I see an old couple wearing starched white masks once in two days going for their groceries. I see two old men, one swaddled in a large handkerchief and the other in a tight black mask that’s often embracing the chin like a long-lost lover. Their body language betrays fear and anxiety. I see young people sauntering back sweating from a run, mask in hand, exuding confidence and a certain ‘अबे कुछ नहीं होगा!’; people pulling the mask down to spit in the corner, carefully; delivery boys, scared but trudging on, one of the few jobs still available. Every once in a while, the gust of wind catches strains of Mahabharata or an aggressive News Anchor. 

Everyday, we hope that things will soon go back to the way they used to be and we can step out of the house, and walk wherever the breeze takes us. Until then, to borrow a metaphor from the philosopher Simon Critchley, we will all be adrift in our ghost ships.

This exhibition is a compilation of lockdown portraits of people on the streets of Delhi with some Pre- Pandemic illustrations for reference of the old Normal. 

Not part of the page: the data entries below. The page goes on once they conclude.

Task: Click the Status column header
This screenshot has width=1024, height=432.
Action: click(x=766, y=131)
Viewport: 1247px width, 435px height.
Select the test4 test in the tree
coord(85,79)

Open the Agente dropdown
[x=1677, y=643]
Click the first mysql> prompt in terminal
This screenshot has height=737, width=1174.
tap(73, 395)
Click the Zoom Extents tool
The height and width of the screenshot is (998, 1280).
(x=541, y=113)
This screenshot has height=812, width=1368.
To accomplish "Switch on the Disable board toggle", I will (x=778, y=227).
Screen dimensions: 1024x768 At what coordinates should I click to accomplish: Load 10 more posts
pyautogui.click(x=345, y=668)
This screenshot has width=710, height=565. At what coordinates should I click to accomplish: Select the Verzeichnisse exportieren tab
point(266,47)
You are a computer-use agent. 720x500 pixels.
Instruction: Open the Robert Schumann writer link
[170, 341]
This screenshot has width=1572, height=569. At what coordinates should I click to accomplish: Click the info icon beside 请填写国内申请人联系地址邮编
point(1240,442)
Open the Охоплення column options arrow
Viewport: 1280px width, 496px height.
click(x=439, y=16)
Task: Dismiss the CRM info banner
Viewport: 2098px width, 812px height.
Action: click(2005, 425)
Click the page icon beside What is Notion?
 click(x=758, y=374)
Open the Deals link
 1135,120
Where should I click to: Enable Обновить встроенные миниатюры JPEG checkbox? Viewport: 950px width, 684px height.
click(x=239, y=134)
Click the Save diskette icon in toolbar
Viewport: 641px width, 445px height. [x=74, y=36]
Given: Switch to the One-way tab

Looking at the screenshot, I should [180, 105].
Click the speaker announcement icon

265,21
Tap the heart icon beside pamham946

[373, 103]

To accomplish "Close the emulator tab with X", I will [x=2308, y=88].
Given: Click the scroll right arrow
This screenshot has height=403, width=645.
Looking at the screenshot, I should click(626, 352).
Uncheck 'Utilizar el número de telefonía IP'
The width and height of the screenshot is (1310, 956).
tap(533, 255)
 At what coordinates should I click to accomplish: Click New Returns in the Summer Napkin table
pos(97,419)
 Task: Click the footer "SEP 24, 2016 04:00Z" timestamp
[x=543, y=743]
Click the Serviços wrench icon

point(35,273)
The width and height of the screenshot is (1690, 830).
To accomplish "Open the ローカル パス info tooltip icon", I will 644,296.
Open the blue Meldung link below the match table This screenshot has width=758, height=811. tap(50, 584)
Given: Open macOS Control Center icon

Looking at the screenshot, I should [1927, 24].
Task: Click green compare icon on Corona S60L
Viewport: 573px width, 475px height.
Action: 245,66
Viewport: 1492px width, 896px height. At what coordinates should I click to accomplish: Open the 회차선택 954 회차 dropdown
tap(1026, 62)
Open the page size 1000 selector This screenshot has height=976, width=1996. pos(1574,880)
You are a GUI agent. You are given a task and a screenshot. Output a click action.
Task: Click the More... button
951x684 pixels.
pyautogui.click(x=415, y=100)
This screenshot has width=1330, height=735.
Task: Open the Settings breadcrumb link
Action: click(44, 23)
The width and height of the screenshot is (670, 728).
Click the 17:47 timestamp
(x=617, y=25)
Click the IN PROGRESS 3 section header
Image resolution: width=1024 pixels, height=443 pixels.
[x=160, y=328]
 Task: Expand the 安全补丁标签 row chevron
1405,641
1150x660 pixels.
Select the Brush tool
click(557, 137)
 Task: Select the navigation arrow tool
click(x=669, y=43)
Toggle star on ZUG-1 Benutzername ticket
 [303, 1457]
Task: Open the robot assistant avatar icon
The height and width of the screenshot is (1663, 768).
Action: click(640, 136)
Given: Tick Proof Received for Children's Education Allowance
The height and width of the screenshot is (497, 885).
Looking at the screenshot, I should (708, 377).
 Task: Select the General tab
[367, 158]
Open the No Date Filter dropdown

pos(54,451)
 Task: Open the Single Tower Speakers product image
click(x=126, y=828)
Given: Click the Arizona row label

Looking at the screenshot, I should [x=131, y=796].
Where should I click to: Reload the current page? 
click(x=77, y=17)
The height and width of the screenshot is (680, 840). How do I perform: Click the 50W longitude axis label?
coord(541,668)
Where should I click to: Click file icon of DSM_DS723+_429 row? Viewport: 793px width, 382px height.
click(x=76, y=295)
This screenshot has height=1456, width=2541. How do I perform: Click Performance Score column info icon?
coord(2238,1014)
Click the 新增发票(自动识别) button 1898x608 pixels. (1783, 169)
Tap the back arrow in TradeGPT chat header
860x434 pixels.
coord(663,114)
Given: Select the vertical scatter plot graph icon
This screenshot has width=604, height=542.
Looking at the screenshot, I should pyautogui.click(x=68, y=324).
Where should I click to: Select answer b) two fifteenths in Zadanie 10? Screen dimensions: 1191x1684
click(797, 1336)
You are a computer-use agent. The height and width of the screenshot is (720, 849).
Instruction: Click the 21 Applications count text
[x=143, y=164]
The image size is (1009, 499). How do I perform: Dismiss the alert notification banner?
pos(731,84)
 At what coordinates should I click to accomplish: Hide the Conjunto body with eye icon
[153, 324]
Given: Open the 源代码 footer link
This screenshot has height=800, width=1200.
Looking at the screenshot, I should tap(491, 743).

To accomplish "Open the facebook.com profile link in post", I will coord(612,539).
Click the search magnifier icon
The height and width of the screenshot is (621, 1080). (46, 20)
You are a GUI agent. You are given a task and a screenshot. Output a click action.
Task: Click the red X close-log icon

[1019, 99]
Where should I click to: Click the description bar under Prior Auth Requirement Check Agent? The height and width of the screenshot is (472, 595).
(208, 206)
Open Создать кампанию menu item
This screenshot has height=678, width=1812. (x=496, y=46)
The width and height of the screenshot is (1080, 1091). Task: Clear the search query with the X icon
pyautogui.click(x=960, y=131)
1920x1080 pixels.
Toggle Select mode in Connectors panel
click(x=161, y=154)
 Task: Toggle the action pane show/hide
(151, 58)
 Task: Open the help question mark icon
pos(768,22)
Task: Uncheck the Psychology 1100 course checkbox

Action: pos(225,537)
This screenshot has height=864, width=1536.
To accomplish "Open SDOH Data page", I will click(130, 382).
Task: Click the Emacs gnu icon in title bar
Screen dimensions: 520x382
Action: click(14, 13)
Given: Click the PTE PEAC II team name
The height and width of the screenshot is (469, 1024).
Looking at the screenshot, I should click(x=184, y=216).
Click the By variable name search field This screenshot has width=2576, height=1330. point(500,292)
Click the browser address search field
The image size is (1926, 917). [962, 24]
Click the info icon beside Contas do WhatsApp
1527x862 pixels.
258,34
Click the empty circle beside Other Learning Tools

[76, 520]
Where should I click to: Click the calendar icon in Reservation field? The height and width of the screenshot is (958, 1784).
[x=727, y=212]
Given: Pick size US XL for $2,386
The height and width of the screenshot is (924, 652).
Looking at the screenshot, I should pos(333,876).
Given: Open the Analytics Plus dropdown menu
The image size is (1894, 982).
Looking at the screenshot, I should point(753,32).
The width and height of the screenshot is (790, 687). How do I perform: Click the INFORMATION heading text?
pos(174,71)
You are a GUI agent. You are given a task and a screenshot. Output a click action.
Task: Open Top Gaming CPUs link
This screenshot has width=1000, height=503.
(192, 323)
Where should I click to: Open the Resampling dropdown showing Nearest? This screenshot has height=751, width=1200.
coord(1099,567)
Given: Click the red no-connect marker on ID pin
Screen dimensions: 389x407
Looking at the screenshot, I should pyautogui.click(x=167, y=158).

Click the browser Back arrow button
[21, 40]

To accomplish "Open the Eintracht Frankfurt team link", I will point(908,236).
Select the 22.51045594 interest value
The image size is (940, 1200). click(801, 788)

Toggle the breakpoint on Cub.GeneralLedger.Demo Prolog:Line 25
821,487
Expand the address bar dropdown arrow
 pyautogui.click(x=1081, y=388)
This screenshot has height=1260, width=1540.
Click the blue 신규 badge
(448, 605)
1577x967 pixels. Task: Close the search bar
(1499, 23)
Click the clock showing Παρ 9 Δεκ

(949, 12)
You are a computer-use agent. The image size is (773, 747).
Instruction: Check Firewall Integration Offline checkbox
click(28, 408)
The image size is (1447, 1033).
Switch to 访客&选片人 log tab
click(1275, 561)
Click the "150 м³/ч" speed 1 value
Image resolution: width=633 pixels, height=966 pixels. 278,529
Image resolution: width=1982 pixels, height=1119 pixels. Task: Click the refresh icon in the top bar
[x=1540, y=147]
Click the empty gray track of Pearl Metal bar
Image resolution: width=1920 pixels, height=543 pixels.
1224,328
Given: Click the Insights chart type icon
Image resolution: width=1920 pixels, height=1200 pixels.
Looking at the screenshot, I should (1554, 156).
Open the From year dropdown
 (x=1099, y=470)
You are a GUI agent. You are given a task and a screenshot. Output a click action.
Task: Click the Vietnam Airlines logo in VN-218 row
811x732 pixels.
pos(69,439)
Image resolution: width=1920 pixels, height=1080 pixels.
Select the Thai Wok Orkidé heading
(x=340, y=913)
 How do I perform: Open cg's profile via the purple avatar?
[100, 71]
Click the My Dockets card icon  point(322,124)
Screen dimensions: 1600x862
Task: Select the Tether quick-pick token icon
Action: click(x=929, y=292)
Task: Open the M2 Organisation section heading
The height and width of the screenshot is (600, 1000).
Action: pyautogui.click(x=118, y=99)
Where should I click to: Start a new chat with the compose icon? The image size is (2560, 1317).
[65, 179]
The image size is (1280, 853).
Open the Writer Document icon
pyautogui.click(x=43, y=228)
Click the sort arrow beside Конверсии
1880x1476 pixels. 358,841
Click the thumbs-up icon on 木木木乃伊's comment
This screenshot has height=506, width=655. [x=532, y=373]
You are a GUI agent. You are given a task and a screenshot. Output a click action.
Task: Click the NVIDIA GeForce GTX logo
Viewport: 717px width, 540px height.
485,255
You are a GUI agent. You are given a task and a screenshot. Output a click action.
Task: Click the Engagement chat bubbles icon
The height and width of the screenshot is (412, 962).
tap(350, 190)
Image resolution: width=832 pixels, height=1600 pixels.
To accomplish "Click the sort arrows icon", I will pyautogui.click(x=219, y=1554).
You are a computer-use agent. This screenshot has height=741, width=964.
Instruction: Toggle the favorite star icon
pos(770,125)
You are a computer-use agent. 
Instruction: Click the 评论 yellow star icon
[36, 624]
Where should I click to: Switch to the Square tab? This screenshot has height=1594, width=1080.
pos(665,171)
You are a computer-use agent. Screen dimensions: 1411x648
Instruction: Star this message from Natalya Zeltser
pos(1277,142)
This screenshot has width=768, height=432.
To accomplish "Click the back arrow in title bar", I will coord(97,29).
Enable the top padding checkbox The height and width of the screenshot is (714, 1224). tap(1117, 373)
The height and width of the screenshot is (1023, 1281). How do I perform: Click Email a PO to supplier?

Prints of the presented works are for sale and the artist can be contacted for price and size at ahuja.ankur@gmail.com 

     
Delhi based cinematographer, Ankur Ahuja is a self-taught artist. 
Her work lies in the overlap between photography, cinematography, filmmaking and Illustration, deriving its best inspiration from the heart of visual documentation. It reflects upon the ironies of human existence and the mundane nature of life. It’s a chronicle of sociopolitical and cultural aspects of daily life. For the last few years she has been documenting Delhi through portraits of people on the streets. Part of that work was exhibited and sold at Goa Affordable Art Fest 2020.

She has been published as a writer and artist in the Graphic Anthology This Side That Side: Restorying Partition. Her story was well received and appreciated in publications such as Tehelka, Himal, and Dawn. 

She also helped gestate Delhi Comic Arts Festival as Production Manager of the festival that brings together artists working with graphic novelists around the world together under one roof for exhibitions, talks, and interactions.